EXERCISE :: Could you reproduce, word for word, every line from the one containing "налог на финансовые" down to the one containing "pyautogui.click(x=132, y=250)", both included, with the pictures left out?

EXTRACTED DATA ::
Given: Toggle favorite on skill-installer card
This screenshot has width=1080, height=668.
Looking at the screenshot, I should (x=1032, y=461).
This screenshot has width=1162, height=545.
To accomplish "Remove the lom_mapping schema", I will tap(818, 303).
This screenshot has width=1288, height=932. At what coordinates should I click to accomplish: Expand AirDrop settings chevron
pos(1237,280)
* * *
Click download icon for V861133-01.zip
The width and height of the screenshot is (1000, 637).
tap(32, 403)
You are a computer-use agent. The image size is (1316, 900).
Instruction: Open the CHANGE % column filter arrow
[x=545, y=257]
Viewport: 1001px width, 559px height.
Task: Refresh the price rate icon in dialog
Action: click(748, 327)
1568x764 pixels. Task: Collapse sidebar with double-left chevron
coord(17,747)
--
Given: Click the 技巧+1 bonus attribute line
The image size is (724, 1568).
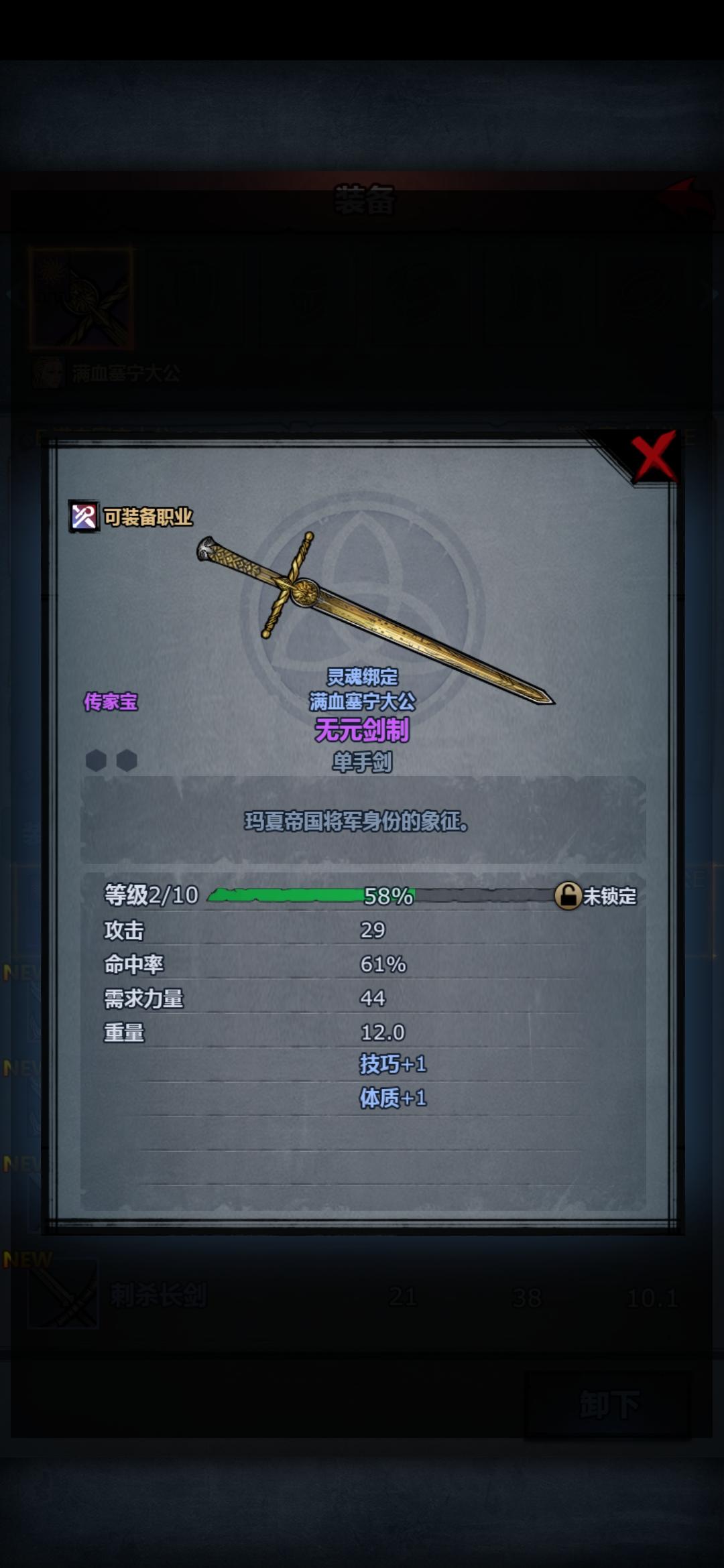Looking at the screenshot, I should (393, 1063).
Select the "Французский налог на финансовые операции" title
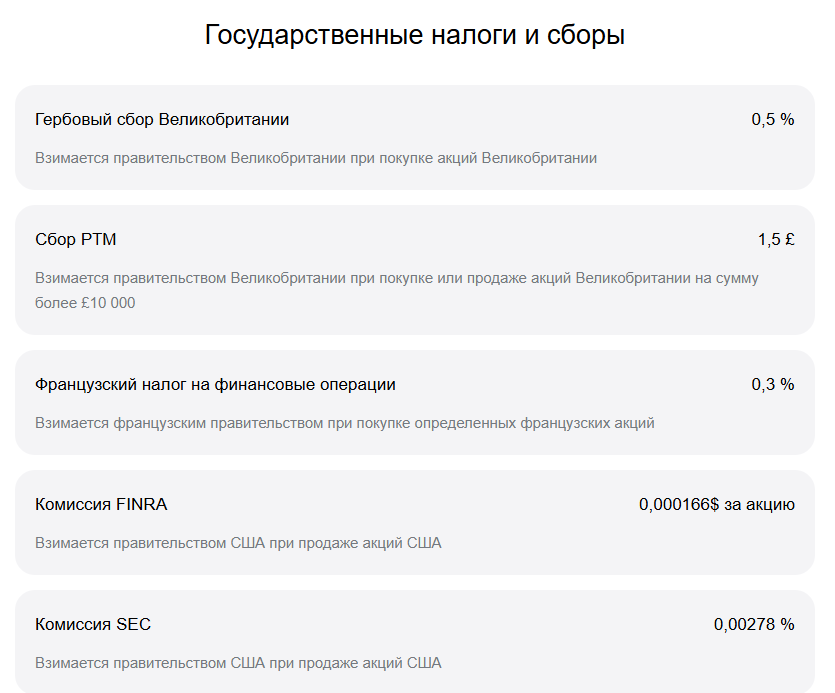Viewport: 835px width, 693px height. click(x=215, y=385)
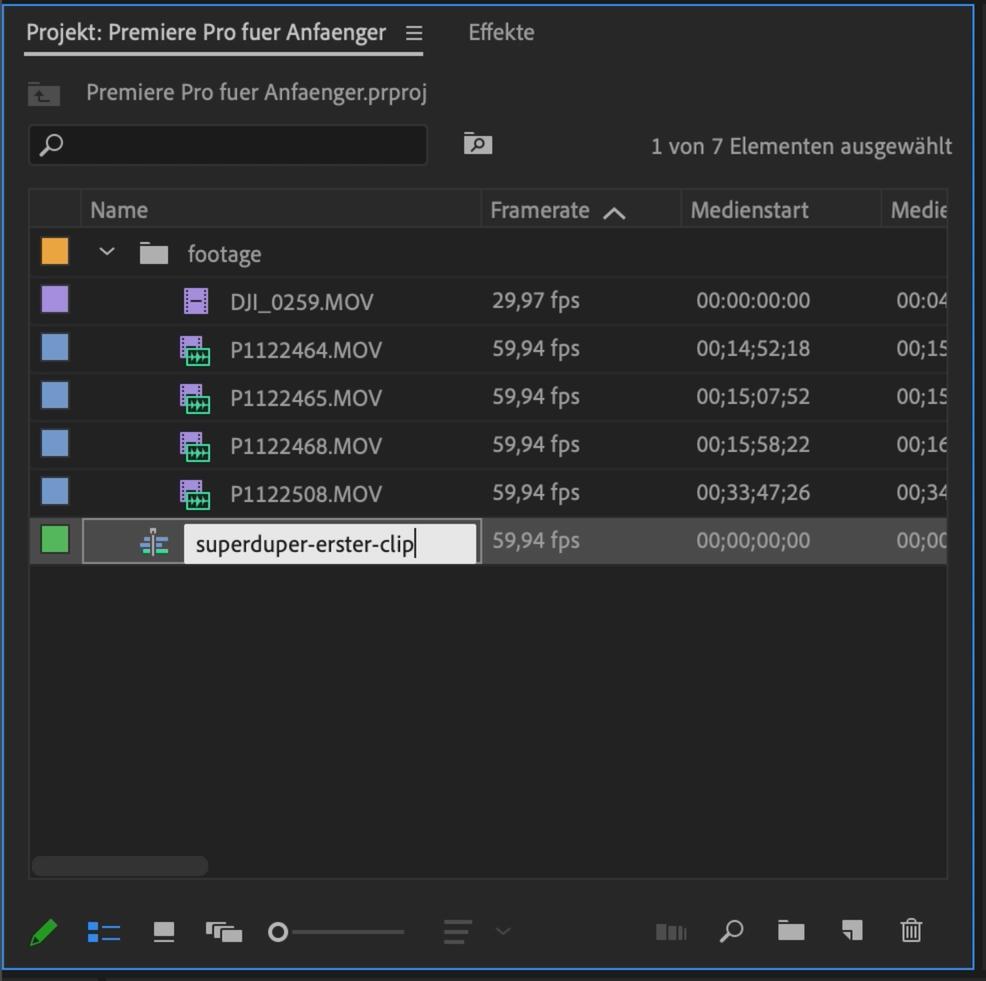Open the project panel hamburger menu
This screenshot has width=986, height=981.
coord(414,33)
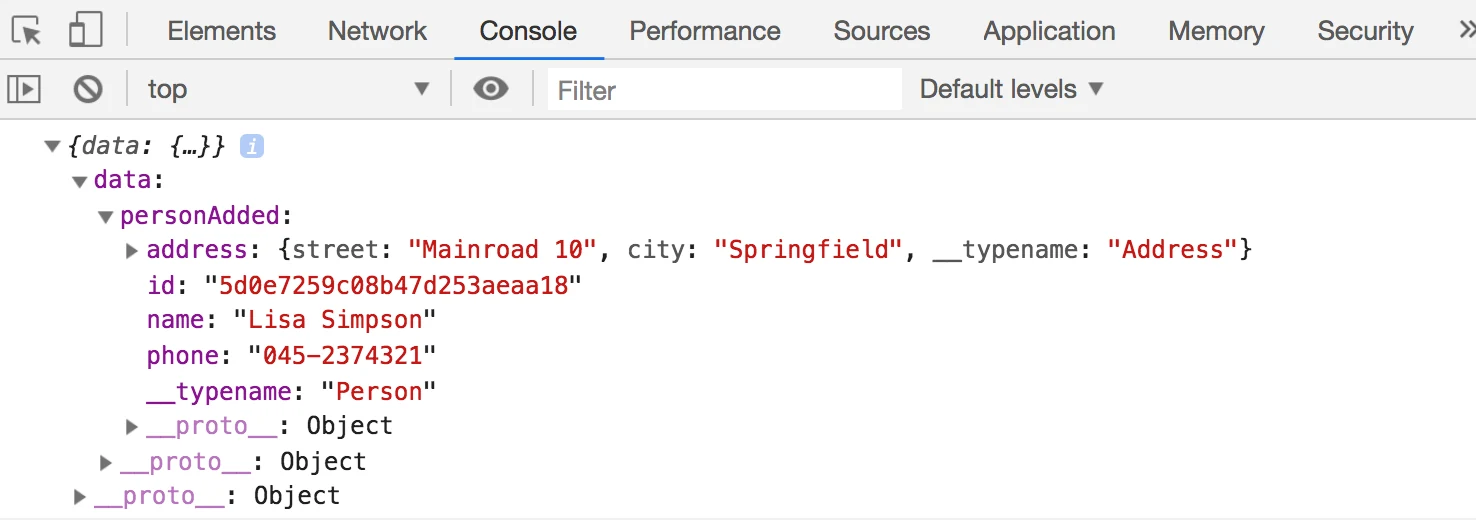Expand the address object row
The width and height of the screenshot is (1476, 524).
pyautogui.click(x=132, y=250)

COMPLETE ANSWER ::
Select the "Французский налог на финансовые операции" title
Viewport: 835px width, 693px height. click(x=215, y=385)
Open the project panel hamburger menu
This screenshot has width=986, height=981.
coord(414,33)
Expand the address object row
The width and height of the screenshot is (1476, 524).
pyautogui.click(x=132, y=250)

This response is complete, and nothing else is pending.